▶ Directions for this task
Isolate every line in the data with the string "computer" and copy it.
START The records
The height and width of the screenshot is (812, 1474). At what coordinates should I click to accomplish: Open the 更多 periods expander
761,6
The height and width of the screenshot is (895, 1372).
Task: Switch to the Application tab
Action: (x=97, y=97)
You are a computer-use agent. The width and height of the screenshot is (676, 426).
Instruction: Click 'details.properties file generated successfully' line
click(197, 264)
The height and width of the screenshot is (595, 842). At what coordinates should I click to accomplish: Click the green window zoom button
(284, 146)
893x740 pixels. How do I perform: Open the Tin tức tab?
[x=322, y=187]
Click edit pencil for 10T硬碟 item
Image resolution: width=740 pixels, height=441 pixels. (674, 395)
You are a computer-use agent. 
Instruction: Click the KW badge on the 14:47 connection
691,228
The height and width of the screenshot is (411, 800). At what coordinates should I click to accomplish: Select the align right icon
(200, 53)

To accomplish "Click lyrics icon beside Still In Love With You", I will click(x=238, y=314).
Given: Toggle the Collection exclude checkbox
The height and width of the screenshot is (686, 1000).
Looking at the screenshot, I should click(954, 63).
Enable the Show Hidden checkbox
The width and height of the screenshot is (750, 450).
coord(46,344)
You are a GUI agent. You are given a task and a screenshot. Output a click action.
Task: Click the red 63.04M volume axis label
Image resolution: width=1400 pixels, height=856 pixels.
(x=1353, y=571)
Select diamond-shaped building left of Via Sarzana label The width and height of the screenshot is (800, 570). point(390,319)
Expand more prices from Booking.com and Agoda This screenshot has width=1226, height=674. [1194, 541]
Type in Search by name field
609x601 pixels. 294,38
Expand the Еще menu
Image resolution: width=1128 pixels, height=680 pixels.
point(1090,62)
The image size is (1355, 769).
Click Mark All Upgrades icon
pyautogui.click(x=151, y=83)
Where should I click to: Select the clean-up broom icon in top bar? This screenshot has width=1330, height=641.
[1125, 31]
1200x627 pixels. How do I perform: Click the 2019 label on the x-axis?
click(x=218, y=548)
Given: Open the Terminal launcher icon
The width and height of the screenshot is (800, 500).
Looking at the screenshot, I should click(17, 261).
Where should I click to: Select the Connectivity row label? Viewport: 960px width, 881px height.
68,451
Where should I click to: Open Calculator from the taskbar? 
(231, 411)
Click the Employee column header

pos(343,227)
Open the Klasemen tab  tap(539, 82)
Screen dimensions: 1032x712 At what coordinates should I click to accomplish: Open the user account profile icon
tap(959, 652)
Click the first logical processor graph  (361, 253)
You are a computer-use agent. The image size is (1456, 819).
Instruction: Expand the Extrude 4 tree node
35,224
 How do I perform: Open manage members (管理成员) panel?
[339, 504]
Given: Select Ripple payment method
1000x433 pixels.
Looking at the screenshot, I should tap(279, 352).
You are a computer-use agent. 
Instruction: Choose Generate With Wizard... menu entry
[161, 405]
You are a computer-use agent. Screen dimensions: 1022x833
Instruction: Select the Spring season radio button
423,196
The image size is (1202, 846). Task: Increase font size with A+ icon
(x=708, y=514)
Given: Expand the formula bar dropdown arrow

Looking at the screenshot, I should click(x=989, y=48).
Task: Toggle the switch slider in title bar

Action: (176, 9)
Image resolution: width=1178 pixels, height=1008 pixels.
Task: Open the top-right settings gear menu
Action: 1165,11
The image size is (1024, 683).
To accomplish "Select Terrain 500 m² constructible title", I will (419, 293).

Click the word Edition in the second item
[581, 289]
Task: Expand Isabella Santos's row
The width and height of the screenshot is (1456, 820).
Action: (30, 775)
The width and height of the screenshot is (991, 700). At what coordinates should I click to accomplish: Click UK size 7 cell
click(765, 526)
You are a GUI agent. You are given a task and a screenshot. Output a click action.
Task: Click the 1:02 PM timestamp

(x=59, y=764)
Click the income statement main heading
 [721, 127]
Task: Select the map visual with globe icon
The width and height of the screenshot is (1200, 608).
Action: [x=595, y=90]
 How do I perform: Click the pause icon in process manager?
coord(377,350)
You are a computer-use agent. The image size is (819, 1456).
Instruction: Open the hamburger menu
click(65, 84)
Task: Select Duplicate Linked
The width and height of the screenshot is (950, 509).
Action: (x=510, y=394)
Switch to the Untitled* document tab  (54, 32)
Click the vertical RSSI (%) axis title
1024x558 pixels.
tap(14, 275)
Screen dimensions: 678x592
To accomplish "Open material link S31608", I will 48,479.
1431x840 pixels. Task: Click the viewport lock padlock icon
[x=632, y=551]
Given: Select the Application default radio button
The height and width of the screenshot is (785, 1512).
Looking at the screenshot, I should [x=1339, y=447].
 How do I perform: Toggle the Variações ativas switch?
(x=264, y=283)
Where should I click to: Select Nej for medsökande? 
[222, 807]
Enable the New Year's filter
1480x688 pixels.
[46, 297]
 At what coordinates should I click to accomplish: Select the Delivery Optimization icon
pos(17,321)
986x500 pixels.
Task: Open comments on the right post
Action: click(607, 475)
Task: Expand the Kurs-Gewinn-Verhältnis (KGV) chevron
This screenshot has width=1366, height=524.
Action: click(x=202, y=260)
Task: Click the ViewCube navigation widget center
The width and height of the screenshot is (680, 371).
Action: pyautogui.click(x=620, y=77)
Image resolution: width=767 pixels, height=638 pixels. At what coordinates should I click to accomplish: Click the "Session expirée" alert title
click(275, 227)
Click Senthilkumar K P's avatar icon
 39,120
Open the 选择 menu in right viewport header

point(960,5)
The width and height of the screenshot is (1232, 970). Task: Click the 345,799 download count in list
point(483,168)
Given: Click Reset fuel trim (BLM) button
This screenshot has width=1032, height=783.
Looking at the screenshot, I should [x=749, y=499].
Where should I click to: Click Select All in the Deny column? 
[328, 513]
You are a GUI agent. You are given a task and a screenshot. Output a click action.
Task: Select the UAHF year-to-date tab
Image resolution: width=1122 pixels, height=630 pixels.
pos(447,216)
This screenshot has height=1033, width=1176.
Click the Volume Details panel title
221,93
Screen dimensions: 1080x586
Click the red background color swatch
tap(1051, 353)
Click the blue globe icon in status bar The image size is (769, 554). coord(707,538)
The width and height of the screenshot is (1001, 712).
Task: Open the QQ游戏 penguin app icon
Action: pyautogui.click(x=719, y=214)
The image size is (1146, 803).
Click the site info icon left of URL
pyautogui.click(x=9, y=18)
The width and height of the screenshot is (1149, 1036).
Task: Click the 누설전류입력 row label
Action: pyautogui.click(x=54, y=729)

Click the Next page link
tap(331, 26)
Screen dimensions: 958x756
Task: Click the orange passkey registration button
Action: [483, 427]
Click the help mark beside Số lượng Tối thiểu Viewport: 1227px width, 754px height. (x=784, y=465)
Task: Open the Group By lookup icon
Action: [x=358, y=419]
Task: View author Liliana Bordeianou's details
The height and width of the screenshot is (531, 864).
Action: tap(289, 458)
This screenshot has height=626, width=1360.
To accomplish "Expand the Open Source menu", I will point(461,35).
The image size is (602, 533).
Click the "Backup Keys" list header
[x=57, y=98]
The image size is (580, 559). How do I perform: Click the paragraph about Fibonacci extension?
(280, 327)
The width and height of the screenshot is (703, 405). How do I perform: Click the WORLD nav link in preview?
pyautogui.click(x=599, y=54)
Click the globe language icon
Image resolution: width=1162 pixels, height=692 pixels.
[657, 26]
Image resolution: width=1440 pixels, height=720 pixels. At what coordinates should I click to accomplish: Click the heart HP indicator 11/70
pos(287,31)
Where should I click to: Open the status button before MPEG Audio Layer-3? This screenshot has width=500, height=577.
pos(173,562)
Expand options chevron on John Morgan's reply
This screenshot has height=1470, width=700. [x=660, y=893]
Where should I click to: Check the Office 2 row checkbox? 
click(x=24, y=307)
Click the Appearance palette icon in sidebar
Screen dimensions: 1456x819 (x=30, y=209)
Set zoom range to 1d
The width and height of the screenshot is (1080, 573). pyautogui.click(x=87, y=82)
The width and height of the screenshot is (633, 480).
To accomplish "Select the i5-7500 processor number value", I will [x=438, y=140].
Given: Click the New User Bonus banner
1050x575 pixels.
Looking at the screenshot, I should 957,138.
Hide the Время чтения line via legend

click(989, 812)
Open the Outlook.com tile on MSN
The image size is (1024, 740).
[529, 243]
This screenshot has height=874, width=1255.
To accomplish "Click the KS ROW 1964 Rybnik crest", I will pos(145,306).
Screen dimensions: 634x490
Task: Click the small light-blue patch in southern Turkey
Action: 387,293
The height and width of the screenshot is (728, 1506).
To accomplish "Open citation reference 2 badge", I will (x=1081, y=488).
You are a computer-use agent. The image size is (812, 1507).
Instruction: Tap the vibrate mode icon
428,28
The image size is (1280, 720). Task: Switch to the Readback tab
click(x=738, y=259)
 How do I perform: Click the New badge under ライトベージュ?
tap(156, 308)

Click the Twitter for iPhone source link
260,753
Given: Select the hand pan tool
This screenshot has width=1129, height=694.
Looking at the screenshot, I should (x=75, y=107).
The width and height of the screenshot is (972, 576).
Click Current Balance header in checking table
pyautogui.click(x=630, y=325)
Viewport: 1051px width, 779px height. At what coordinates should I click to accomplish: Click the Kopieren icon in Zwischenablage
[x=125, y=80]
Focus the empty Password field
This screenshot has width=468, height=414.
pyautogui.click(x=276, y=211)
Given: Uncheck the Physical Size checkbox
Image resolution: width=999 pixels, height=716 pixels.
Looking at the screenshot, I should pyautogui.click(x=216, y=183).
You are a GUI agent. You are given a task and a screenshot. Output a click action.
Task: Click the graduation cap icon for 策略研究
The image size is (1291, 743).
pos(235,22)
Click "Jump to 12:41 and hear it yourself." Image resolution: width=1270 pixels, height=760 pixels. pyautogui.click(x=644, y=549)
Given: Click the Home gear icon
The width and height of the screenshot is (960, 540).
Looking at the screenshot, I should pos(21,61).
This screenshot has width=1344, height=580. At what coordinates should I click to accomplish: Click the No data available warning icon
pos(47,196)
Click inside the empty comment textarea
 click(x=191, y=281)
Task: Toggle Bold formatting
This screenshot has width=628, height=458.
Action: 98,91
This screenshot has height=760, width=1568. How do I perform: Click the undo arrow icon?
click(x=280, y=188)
END The records
▶ Task answer
You are a computer-use agent. The width and height of the screenshot is (676, 426).
You are a computer-use agent. 
You are a computer-use agent. The image size is (1456, 819).
You are a computer-use agent. 
You are a computer-use agent. Screen dimensions: 1022x833
You are a computer-use agent. The image size is (819, 1456).
You are a computer-use agent. The image size is (812, 1507).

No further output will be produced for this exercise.